Humans remade the planet in other ways, too. About 12,000 years ago, we drove a huge swath of American mammals, including the giant ground sloth, into extinction. About 11,000 years ago, we entered into unprecedented relationships with crops and some livestock, domesticating them and taming their genome. Between 6,000 and 7,000 years ago, humans began clear-cutting forests to create new agricultural land; they may have transformed much of Europe by doing so. And by about 1,000 years ago, as humans embraced tilling and made rice paddies, they began moving more dirt and rock around the surface of the planet than is moved naturally.
“I don’t think it’s possible to put an exact date” on the Anthropocene, Ruddiman told Meyer last week. “It goes on continuously for 12,000 years. There’s no obvious break point. Even just the invention of tilling—it’s huge.” For that reason, he believes that the committee shouldn’t add a capital-A Anthropocene to the geological timeline. Instead, scientists should talk about the “lower-a anthropocene”—a set of profound changes wrought to Earth over the course of millennia, across many different places. They culminate in the biggest anthropocene of all: modern, human-caused climate change.
It is important to say modern, for Ruddiman believes that humans have already shifted the climate once before. About a decade ago, he proposed what’s called the “early anthropocene hypothesis”—a theory that ancient agricultural clear-cutting added so much carbon to the atmosphere that it effectively stopped Arctic glaciers from expanding more than 3,000 years ago. If not for that deforestation, then there would be an additional Greenland’s worth of ice in the Canadian Arctic today, he said.
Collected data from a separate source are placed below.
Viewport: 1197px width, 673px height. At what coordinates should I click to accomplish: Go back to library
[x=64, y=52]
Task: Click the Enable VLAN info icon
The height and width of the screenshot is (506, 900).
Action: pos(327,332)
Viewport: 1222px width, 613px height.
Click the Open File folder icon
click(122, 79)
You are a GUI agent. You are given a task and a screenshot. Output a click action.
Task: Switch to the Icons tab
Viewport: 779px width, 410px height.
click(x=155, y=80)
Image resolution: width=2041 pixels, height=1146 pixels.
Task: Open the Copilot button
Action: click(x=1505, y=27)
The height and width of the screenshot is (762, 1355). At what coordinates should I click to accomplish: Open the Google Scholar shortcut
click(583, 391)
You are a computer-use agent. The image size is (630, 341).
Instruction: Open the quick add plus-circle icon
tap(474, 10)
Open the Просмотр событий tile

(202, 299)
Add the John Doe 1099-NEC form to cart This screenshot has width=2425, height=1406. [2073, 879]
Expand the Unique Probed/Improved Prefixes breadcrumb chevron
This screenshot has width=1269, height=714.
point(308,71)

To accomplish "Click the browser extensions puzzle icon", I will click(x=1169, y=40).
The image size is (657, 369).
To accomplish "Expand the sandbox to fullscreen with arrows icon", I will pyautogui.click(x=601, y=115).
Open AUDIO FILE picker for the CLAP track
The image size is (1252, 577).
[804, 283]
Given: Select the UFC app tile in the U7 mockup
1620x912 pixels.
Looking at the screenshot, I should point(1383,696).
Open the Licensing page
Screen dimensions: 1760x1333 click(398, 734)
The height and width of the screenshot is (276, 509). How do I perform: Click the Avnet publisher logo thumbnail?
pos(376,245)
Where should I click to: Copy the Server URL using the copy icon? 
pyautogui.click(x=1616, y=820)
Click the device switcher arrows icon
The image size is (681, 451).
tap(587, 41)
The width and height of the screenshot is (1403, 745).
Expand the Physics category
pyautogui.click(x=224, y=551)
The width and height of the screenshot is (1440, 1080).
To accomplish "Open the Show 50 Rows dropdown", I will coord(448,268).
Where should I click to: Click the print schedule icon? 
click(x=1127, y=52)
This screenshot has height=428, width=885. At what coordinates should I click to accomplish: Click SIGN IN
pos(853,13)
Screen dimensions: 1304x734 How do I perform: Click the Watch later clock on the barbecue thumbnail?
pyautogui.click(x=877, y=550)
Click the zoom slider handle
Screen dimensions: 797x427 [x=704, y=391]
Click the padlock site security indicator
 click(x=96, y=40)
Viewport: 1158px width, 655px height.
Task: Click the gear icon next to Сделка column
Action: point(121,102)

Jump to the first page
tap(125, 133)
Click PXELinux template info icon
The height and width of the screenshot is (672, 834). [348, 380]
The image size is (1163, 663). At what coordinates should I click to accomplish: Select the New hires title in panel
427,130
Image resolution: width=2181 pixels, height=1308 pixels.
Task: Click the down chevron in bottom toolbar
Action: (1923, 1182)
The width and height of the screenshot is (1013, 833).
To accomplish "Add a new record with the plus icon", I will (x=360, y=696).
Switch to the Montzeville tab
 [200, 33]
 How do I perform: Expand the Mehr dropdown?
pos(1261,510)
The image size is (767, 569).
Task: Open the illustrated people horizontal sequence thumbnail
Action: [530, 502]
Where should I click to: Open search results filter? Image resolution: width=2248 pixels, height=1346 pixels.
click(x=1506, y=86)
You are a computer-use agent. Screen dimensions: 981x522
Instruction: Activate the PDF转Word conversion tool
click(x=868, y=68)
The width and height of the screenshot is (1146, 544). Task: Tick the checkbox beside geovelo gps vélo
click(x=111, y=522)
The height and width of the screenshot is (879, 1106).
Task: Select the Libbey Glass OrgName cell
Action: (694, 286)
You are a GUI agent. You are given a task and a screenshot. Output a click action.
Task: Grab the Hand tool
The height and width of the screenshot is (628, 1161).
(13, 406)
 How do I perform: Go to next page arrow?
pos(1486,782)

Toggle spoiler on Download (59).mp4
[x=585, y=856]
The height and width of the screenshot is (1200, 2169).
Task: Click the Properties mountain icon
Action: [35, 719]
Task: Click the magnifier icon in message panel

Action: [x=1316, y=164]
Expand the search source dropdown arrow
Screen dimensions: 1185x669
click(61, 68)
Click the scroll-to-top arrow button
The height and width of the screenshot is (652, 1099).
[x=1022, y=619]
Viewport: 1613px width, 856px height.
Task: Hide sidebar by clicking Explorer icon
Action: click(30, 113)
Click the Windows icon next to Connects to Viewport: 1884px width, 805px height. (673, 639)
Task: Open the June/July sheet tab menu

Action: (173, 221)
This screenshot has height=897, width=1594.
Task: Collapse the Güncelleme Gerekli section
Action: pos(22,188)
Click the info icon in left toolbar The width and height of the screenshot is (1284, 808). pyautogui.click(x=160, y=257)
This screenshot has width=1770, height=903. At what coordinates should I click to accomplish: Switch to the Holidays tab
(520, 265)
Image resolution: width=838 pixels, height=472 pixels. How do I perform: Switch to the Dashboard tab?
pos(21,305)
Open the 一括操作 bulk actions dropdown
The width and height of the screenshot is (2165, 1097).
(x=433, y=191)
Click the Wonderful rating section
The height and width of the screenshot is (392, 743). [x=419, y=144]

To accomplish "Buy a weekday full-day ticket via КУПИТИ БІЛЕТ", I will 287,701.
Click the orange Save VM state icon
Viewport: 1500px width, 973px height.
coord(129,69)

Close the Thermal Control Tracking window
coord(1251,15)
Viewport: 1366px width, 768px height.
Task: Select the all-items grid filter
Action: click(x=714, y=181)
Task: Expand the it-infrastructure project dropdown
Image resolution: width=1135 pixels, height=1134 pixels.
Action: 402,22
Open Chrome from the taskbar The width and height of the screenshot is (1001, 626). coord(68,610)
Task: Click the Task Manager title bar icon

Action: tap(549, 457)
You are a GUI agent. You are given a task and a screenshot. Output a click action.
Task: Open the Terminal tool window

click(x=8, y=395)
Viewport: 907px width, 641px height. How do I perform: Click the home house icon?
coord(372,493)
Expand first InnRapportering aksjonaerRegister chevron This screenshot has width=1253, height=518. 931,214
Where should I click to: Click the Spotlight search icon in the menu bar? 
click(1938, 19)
Of the working group’s 37 members, 17 members signed their name to Zalasiewicz’s paper, and only five signed their name to the more skeptical review. That leaves 15 committee members unaligned in advance of the upcoming vote. “You’d think people who served on a committee for years would be more willing to put their name on paper,” Ruddiman said. The vote will take place electronically and continue through May. If it succeeds, then the committee will busy itself with the next task: finding evidence in the rock record of the precise moment that humanity pushed Earth into a bewildering new era.